Extra, Extra
Off Campus: “People have been forced to consume ‘grass and peanut shells,’ the regional director for Eastern Africa of the World Food Programme (WFP) said on Friday. ‘If assistance doesn’t reach them soon, we risk witnessing widespread starvation and death in Darfur and across other conflict-affected areas in Sudan.'” An update from one of the global conflicts we don’t follow much.
+ Odd Audit: In addition to the stock itself being totally worthless garbage, the auditor that worked for the company is a criminal. “The Securities and Exchange Commission accused the auditor of Donald Trump’s social-media company of massive fraud affecting hundreds of companies and more than 1,500 regulatory filings.” Every single thing Trump touches is criminal, fraud, or criminal fraud. Speaking of which, in between acts of contempt, the NYC trial goes on. Hope Hicks is today’s witness.
+ Commitment Issues: Dana Milbank in WaPo: “Their frustration with the president’s support for Israel is understandable. But in making Biden the enemy, including with chants of ‘Genocide Joe,’ the plans to trash the Democratic National Convention in Chicago and the proliferation of vows of the ‘uncommitted’ never to vote for Biden, they are in effect working to elect Trump. This isn’t principled protest; it’s nihilism.” (I’m sorry, but if you’re a liberal who’s uncommitted, you need to be committed.)

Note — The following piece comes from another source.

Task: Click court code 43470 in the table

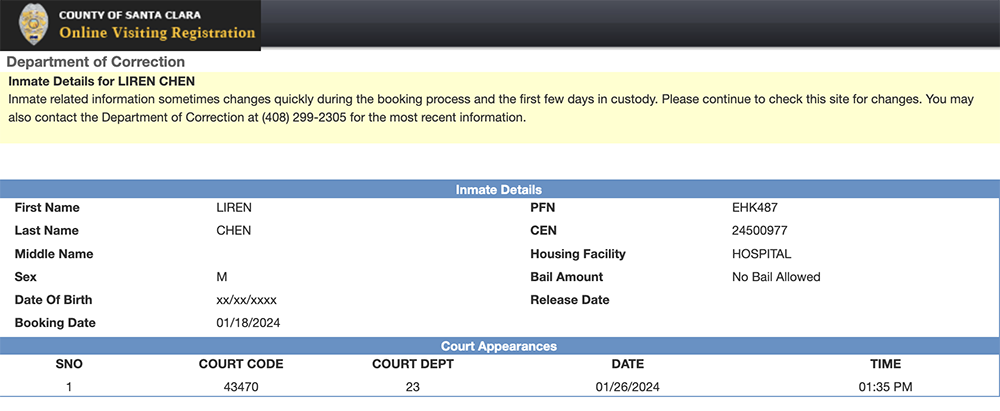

+ Club Bibi: “To put it bluntly, Saudi Crown Prince Mohammed bin Salman has put his country’s worst religious extremists in jail, while Israeli Prime Minister Benjamin Netanyahu has put his country’s worst religious extremists in his cabinet. And therein lies a tale.” Thomas Friedman in NYT: Israel and Saudi Arabia Are Trading Places. (Here’s an irony: Saudi Arabia will normalize ties with Israel before American campuses do.) And there’s this: Houthis offer education to students suspended in US protest crackdown. In diplomatic moves: Israeli Officials Weigh Sharing Power With Arab States in Postwar Gaza. For humanitarian, geopolitical, and internal American political reasons, postwar can’t come soon enough.
+ Sand Trap: “In the dark world of conflict minerals, there’s a deadly black market that pulls in anywhere between $200B and $350B a year. It’s not blood diamonds. It’s not cobalt. It’s sand.”